Mit dem «Kampf für eine freie Schweiz», dem KFS, besteht in der Region Winterthur noch ein zweiter Verein. Die vor kurzem gegründete rechtsextreme «Kampftruppe», zählt ungefähr 50 Mitglieder und entstand – unter anderem – durch ehemalige PJW-Anhänger. Sie treffen sich allwöchentlich in einem Winterthurer Restaurant. Gerüchten zufolge will der KFS bald in die Politik eingreifen. Als «Dachorganisation» der beiden Vereine kann die «Nationale Aufbauorganisation» (NAO) angesehen werden, die schweizweit Rechtsradikale «ausbildet». Die NAO bietet Kurse – beispielsweise in Geschichte – an, worin die Gräuel des Holocaust geleugnet werden. Unter den Drahtziehern der Organisation soll der bekannte Rechtsextreme Marcel Strebel sein.
Akt der Provokation
Die vor zehn Tagen gesprayten Hakenkreuze sollten in erster Linie die linke Szene provozieren, meint der Täter.
EVELINE RUTZ
Der junge Schweizer, welcher die Coop-Filiale an der Wülflingerstrasse 271 mit drei Hakenkreuzen und der rechtsradikalen Parole «Sieg heil» beschmiert hat, gibt als Motiv an, die linke Szene, aber auch Ausländer provozieren zu wollen. Zu diesem Zweck ziere seine Handschrift zahlreiche Gebäude in der ganzen Stadt. Er sieht sich jedoch «nicht als Rassist», da er nur gegen jene Ausländer etwas habe, die mit Drogen dealen oder «sonst irgendwie Aufruhr» verursachen. Ebenso könne er Schweizer, die Vergleichbares tun, nicht ausstehen.

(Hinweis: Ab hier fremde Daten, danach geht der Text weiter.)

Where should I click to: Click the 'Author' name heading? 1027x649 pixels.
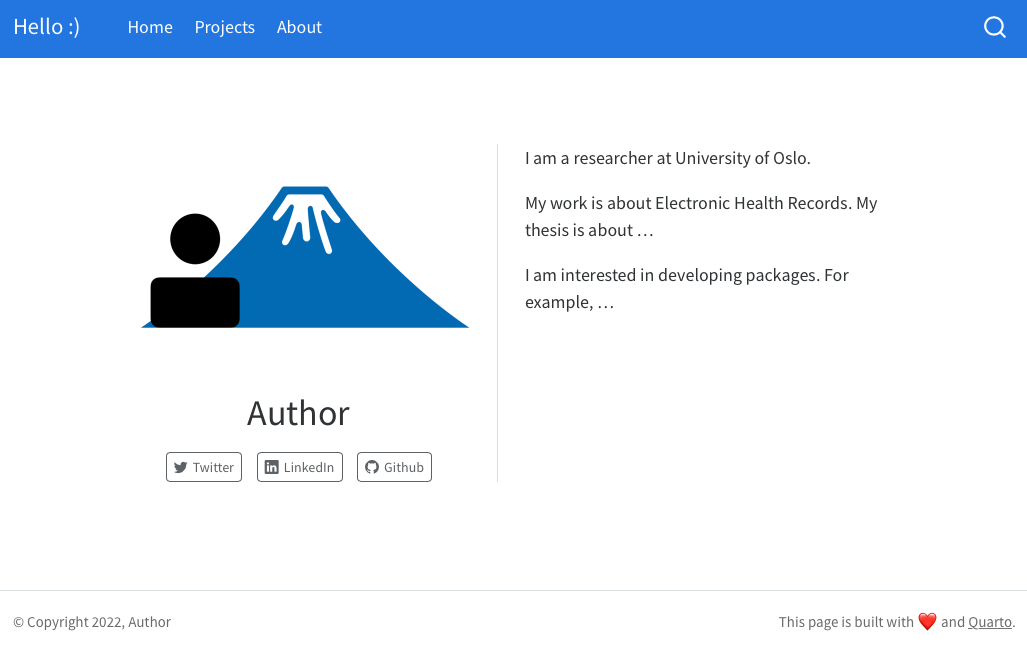point(298,413)
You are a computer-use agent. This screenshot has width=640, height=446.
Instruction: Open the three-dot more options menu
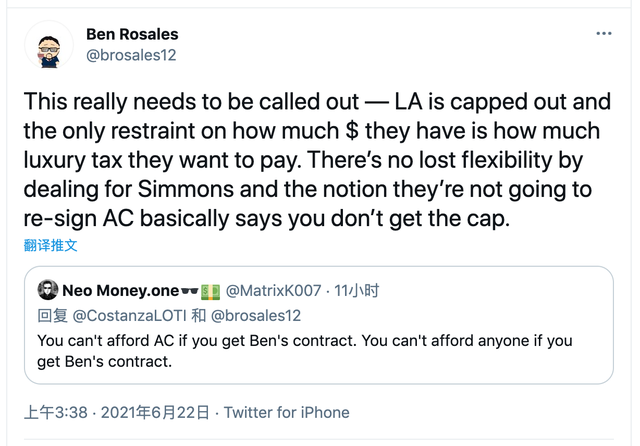tap(603, 33)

Der 21-jährige Mann, der nach einer abgeschlossenen Maurerlehre zurzeit arbeitslos ist, und auf Grund eines Unfalls IV bezieht, gehört der rechtsradikalen Gruppe «Kampfkraft 2» an. Diese setzt sich aus etwa 15 Mitgliedern der ehemaligen «Eulachfront» zusammen und rekrutiert ihre Anhänger vorwiegend im Thurgau. Gemeinsam mit seinem Freund, der sich als «Hammerskin» bezeichnet, hat er vor einigen Wochen ein Rechtsradikalen-Treffen in Winterthur organisiert und fungiert als eigentlicher Drahtzieher der von ihm mitgegründeten Gruppierung. «Leute zu vertreiben, die sich hier als Parasiten eingliedern», ist das erklärte Ziel des Vereins, der sich auch als Gegenpol zur Punk-Szene versteht, da diese von der Polizei nicht genug bestraft würde. Bei den gewalttätigen Auseinandersetzungen verzichtet der mehrfach Vorbestrafte jedoch nach eigenen Angaben auf den Gebrauch von Waffen und behilft sich einzig seiner Muskelkraft. Zentraler Bestandteil der «Kampfkraft 2» ist die Loyalität unter den 15 Mitgliedern: «Wenn es irgendwo Probleme gibt», werden sofort alle via Handy alarmiert und sind dann innert Minuten am Ort des Geschehens. «Faschismus heisst Zusammenhalten – wie ein Bündel Holz», erklärt der junge Skinhead die Ideologie seiner Gruppe. So kam es auch schon vor, dass der Verein die Geldstrafen einzelner Mitglieder übernahm, und es ihnen so ersparte, für die kriminellen Vergehen im Gefängnis zu sitzen.
Der Stadtpolizei Winterthur ist «Eulachfront» nicht aber «Kampfkraft 2» ein Begriff. Allerdings ändern die einzelnen Vereine ihre Namen laufend, so dass es schwierig ist, die einzelnen Strömungen der rechtsradikalen Szene genau einzuordnen. Da es sich beim beschriebenen Fall um ein laufendes Verfahren handelt, liess die Polizei keinerlei Untersuchungsergebnisse verlauten.